### The task
Look for "EVENTS & NEWS (653, 2322)" in the entries below. Then write out exactly the line that holds it and every line after it, to the last, and nothing else.
Top of Supplied records
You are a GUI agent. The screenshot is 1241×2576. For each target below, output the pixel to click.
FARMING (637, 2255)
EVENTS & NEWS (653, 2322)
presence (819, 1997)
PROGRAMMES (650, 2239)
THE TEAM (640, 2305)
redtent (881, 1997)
Bottom of Supplied records
### Task result
EVENTS & NEWS (653, 2322)
presence (819, 1997)
PROGRAMMES (650, 2239)
THE TEAM (640, 2305)
redtent (881, 1997)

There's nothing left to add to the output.